A report by top lawyer Anthony Salz, who was commissioned to look at the bank's culture following its £290 million Libor settlement last year, found Barclays became "too complex to manage" and that excessive pay and bonuses saw some bankers believe they were "unaffected by the rules".
In the 244-page report, which follows more than 600 interviews over eight months, Mr Salz calls for Barclays to bolster its board, strengthen its human resources function and ensure pay is linked to the "long-term success of the institution".
He said Barclays has already taken steps to revamp its pay policies and culture, but added that more needed to be done.
"If Barclays is to achieve a material improvement in its reputation, it will need to continue to make changes to its top levels of pay so as to reflect talent and contribution more realistically, and in ways that mean something to the general public," the report said.
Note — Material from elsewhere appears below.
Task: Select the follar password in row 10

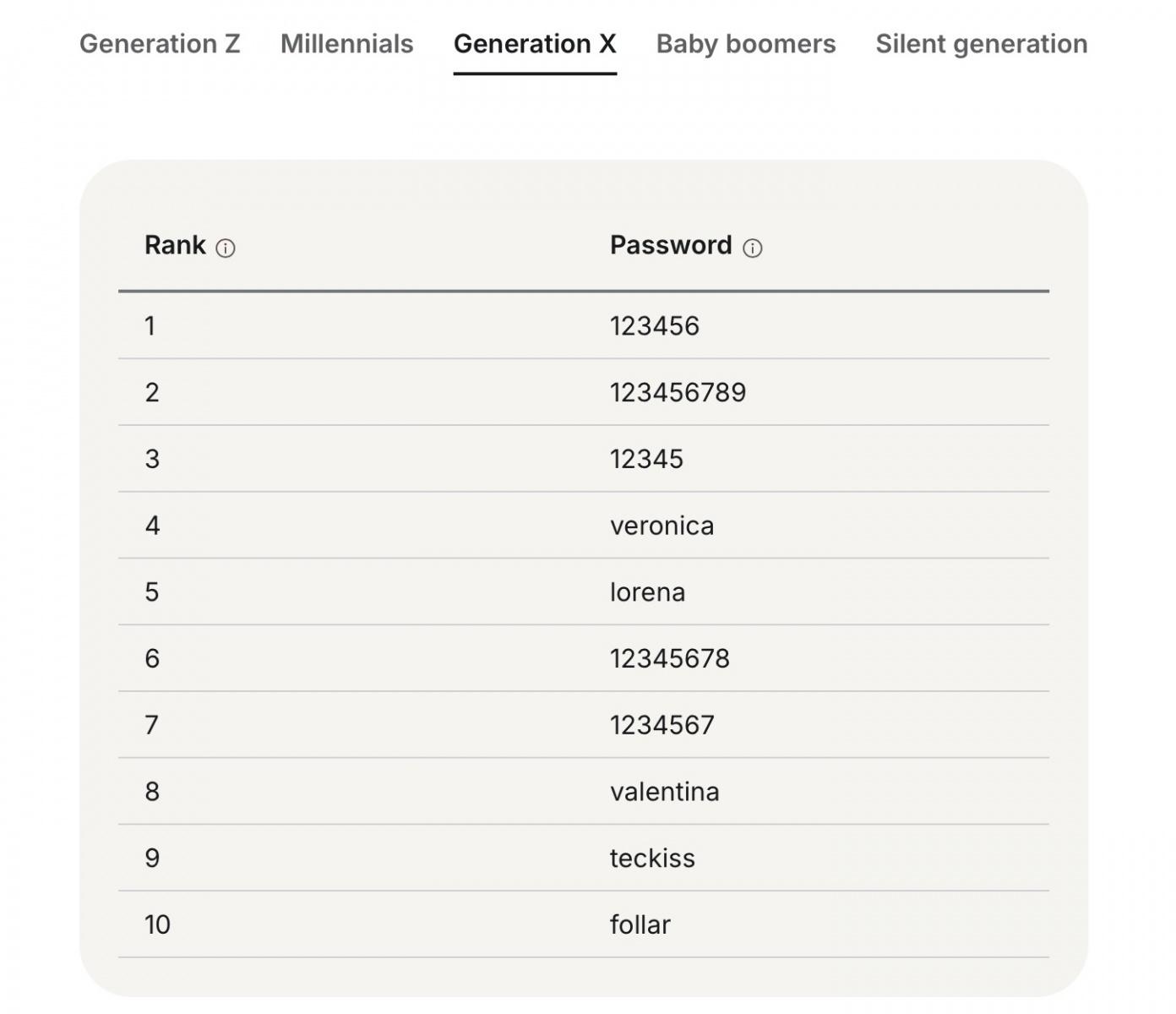Action: tap(640, 925)
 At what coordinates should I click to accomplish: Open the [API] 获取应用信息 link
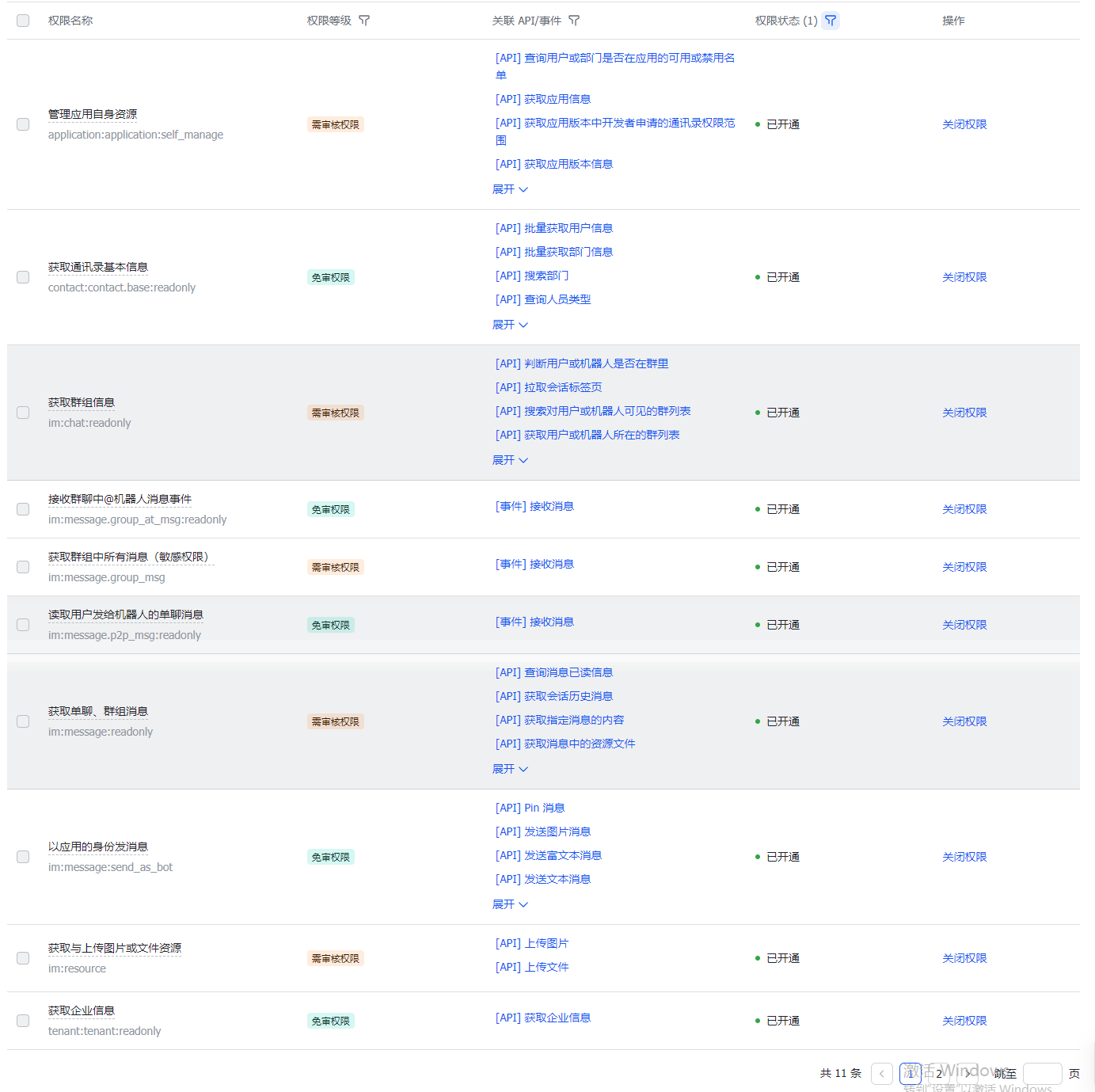(543, 99)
Sir David Walker, chairman of Barclays, admitted the report made for "uncomfortable reading". He said: "That is bound to be the case when one asks for an independent examination of this kind, and we must learn from the findings."
The Salz Review revealed the bank's investment banking arm paid out an average of £170 million a year between 2002 and 2009 under its long-term incentive scheme - on top of salary and annual bonuses. It said there were "a number of design issues" with the long-term bonus plan, with targets that were too easy to achieve.
While Barclays has recently announced changes to its bonus plans, the review raised concerns that its long-term schemes were still too complex. It also said there were worries over bonuses for those in so-called control functions - such as risk management - and recommended increasing fixed pay instead to avoid conflicts of interest.
Barclays plans to report back on the Salz Review before its annual general meeting on April 25.